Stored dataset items

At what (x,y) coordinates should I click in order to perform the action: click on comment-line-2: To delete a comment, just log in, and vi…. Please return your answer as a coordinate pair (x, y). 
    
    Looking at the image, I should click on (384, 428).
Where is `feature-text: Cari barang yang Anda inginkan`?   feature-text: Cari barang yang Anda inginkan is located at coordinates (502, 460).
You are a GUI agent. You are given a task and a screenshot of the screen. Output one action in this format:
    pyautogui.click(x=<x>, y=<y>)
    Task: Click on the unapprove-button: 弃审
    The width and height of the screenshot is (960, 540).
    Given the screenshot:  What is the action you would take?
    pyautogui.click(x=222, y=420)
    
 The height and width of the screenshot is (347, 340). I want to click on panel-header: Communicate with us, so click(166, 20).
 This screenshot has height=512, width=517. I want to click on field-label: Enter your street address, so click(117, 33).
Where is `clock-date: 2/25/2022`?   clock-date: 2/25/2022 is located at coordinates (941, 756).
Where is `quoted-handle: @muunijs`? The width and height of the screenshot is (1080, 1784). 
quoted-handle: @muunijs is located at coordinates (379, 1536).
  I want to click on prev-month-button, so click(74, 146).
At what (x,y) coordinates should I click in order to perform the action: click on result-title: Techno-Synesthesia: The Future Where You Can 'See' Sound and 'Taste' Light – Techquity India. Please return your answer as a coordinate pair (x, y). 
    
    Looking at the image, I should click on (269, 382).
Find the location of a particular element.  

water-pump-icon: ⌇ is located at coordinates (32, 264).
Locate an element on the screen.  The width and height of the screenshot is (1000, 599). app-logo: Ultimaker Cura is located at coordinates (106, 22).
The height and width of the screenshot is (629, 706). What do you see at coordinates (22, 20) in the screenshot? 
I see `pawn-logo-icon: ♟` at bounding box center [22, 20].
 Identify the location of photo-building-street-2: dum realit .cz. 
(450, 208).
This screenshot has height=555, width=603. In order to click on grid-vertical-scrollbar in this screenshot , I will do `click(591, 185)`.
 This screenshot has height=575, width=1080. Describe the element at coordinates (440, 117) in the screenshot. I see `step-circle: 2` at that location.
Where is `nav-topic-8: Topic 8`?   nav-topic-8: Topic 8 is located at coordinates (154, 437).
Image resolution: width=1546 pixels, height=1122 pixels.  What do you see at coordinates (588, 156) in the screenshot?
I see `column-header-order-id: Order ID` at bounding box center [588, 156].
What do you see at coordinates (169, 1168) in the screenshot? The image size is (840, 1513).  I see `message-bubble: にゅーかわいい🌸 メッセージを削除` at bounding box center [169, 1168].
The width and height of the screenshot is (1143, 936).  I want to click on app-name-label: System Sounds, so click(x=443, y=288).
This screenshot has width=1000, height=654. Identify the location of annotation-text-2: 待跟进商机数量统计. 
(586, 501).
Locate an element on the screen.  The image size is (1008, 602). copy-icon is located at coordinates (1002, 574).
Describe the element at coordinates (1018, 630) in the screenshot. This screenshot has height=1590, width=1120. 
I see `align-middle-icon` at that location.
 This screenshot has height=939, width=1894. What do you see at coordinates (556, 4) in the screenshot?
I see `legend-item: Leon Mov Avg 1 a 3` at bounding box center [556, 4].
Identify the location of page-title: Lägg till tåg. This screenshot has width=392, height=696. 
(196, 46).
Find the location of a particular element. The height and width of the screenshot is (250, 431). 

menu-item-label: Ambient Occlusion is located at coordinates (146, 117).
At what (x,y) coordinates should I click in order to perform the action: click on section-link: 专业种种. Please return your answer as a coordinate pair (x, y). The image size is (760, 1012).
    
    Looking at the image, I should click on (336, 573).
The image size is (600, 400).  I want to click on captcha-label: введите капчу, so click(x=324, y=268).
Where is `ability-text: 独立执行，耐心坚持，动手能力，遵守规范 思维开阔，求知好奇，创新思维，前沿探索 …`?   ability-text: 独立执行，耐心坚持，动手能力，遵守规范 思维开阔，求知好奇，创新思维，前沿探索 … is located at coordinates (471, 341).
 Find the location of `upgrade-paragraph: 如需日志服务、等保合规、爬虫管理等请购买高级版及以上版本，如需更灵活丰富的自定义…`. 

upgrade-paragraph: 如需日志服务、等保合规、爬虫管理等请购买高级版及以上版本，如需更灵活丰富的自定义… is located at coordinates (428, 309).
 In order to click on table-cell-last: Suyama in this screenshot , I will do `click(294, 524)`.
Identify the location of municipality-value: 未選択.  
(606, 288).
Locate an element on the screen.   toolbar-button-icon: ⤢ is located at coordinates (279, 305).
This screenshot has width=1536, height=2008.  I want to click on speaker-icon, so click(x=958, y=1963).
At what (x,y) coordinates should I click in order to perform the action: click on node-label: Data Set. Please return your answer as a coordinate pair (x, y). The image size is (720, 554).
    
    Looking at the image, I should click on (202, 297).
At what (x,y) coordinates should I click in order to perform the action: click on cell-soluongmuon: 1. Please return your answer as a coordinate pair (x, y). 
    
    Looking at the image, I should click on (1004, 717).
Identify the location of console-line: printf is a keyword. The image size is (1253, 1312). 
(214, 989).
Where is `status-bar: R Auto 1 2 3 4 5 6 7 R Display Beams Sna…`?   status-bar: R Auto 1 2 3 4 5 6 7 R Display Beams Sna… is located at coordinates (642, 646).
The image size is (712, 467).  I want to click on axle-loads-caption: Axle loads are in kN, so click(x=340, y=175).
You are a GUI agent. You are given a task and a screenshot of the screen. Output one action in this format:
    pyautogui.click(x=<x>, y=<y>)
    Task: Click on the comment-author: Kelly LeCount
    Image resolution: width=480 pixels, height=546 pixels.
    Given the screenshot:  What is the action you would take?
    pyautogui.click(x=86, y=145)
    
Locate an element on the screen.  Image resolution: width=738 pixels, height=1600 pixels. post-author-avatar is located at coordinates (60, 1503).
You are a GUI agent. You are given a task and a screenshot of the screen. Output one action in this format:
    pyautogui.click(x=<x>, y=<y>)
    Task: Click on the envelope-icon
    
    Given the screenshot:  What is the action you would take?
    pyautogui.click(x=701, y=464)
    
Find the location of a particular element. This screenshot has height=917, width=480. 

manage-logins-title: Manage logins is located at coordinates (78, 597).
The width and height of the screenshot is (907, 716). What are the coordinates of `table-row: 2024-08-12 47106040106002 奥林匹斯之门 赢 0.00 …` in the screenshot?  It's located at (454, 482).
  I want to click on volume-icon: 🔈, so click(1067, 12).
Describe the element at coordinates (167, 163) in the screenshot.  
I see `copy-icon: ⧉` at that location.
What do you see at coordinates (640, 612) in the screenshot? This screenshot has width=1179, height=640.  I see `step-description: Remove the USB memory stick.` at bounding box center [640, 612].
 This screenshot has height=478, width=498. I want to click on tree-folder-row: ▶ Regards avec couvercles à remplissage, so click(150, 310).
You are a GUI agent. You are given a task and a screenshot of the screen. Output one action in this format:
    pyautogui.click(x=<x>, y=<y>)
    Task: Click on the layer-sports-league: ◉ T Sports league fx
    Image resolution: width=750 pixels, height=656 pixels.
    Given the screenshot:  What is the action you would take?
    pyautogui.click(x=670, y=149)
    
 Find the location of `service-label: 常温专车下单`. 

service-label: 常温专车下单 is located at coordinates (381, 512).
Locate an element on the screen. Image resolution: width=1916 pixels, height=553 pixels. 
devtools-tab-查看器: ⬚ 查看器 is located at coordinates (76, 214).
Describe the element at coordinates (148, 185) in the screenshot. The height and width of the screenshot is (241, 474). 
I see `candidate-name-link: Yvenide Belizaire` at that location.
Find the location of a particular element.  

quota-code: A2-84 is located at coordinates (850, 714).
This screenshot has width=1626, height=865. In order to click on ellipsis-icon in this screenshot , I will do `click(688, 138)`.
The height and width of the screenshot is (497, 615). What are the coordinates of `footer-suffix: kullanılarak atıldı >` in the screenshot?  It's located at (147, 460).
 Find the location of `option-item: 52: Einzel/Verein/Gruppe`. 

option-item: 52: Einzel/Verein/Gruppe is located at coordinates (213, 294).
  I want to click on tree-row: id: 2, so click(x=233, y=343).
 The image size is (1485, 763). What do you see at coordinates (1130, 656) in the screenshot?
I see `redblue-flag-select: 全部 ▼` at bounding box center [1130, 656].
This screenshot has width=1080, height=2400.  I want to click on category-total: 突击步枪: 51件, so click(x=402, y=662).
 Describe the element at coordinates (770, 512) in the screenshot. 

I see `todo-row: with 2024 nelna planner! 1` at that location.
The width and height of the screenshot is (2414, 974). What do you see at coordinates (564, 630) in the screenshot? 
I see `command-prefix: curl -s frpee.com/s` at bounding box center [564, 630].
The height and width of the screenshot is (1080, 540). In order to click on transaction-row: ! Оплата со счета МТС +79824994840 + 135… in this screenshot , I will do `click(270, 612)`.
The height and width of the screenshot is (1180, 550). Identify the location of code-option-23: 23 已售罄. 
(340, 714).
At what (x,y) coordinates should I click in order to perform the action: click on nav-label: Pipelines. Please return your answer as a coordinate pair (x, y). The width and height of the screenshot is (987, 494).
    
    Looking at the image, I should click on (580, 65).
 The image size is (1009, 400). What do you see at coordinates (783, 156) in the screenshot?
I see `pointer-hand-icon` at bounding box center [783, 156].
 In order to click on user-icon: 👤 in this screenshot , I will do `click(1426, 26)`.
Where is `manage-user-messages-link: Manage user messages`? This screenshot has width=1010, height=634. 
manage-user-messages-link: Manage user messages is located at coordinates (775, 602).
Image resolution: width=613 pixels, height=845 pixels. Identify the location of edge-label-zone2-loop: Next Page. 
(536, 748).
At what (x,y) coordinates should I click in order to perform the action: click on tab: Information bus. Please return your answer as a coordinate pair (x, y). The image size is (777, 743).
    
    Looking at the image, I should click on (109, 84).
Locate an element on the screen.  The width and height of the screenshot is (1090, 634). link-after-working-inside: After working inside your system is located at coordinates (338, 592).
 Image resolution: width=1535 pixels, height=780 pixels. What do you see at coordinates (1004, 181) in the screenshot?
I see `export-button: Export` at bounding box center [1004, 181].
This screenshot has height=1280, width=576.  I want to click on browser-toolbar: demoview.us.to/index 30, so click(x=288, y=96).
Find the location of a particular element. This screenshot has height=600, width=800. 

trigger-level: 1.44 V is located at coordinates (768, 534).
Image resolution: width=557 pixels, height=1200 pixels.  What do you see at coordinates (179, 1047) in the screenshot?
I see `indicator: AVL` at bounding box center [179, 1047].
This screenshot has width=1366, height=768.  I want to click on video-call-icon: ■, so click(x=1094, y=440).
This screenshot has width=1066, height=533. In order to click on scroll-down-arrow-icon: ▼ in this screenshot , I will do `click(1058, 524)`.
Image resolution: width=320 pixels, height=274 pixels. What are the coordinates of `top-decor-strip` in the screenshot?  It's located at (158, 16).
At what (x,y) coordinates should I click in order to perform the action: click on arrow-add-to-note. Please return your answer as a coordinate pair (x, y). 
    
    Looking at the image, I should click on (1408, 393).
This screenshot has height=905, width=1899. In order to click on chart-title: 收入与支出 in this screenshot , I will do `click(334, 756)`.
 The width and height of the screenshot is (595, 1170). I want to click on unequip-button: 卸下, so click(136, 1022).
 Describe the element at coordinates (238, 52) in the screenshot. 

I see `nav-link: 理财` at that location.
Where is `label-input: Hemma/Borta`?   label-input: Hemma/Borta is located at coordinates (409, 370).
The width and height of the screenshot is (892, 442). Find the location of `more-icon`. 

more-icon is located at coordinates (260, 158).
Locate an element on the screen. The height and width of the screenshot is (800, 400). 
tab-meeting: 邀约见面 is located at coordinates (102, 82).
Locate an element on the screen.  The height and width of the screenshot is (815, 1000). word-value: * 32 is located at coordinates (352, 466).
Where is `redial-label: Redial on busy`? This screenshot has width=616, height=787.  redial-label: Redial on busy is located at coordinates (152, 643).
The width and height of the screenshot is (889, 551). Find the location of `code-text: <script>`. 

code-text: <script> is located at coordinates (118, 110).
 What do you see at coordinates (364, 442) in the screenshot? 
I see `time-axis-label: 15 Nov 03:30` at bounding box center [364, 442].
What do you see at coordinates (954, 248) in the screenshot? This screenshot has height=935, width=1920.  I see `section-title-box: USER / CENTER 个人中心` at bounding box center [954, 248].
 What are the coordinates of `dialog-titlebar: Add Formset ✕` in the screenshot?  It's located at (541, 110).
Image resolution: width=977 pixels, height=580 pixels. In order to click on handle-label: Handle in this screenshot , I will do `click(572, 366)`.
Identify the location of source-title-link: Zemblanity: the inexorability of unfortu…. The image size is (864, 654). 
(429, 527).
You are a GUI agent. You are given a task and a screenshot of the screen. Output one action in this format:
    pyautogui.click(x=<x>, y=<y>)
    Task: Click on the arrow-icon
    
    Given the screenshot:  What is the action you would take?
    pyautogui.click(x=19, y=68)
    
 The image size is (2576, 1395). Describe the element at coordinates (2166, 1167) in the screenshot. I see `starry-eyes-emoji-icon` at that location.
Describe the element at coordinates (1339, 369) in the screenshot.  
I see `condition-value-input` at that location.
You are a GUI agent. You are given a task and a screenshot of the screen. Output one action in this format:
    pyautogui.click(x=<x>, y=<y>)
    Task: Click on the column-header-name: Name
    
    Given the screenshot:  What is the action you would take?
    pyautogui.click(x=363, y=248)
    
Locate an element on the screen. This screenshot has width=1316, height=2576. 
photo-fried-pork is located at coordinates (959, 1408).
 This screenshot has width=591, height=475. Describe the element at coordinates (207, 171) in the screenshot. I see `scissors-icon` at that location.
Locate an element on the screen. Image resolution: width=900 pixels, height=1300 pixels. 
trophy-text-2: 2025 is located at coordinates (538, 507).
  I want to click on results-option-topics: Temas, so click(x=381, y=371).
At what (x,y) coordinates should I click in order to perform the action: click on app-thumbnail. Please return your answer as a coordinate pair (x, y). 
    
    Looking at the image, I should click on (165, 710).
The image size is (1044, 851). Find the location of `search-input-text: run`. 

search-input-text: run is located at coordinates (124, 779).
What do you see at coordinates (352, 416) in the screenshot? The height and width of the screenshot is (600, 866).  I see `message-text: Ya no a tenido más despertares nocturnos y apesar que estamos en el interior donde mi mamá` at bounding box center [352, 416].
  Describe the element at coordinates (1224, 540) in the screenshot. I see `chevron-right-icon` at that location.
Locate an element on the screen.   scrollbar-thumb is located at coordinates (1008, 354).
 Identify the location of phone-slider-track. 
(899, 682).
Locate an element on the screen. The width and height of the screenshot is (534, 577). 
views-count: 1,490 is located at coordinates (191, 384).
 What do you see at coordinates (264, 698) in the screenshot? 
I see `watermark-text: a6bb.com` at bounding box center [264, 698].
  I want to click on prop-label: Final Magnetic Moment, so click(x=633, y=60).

YOUR ASSIGNMENT >>
Could you give the stretch from the start of the records through the line containing "coordinates (502, 460)." again, with "perform" replaced by "carry out" and all else unchanged?

EXERCISE RESULT >>
At what (x,y) coordinates should I click in order to carry out the action: click on comment-line-2: To delete a comment, just log in, and vi…. Please return your answer as a coordinate pair (x, y). 
    
    Looking at the image, I should click on (384, 428).
Where is `feature-text: Cari barang yang Anda inginkan`?   feature-text: Cari barang yang Anda inginkan is located at coordinates (502, 460).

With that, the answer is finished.